Skilled Foreign Workers Treated as Indentured Servants
theodp writes: A year-long investigation by NBC Bay Area's Investigative Unit and The Center for Investigative Reporting (CIR) raises questions about the H-1B visa program. In a five-part story that includes a mini-graphic novel called Techsploitation, CIR describes how the system rewards job brokers who steal wages and entrap Indian tech workers in the U.S., including the awarding of half a billion dollars in Federal tech contracts to those with labor violations. "Shackling workers to their jobs," CIR found after interviewing workers and reviewing government agency and court documents, "is such an entrenched business practice that it has even spread to U.S. nationals. This bullying persists at the bottom of a complex system that supplies workers to some of America's richest and most successful companies, such as Cisco Systems Inc., Verizon and Apple Inc."
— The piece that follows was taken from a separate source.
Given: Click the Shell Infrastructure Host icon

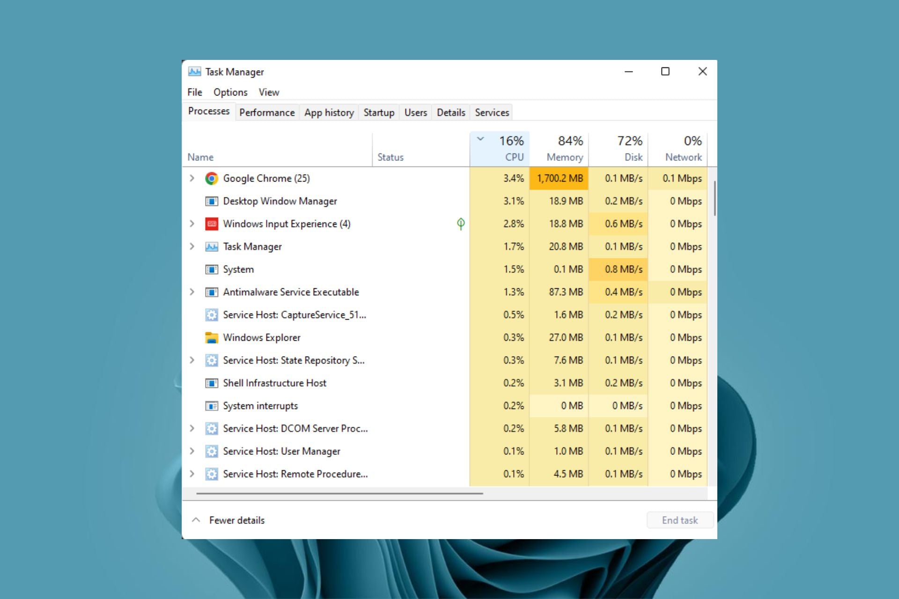Looking at the screenshot, I should coord(212,383).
In a presumably unrelated move, the U.S. changed its H-1B record retention policy last week, declaring that records used for labor certification, whether in paper or electronic, "are temporary records and subject to destruction" after five years under the new policy. "There was no explanation for the change, and it is perplexing to researchers," reports Computerworld. "The records under threat are called Labor Condition Applications (LCA), which identify the H-1B employer, worksite, the prevailing wage, and the wage paid to the worker." Lindsay Lowell, director of policy studies at the Institute for the Study of International Migration at Georgetown University, added: "It undermines our ability to evaluate what the government does and, in today's world, retaining electronic records like the LCA is next to costless [a full year's LCA data is less than 1 GB]." President Obama, by the way, is expected to use his executive authority to expand the H-1B program after the midterm elections.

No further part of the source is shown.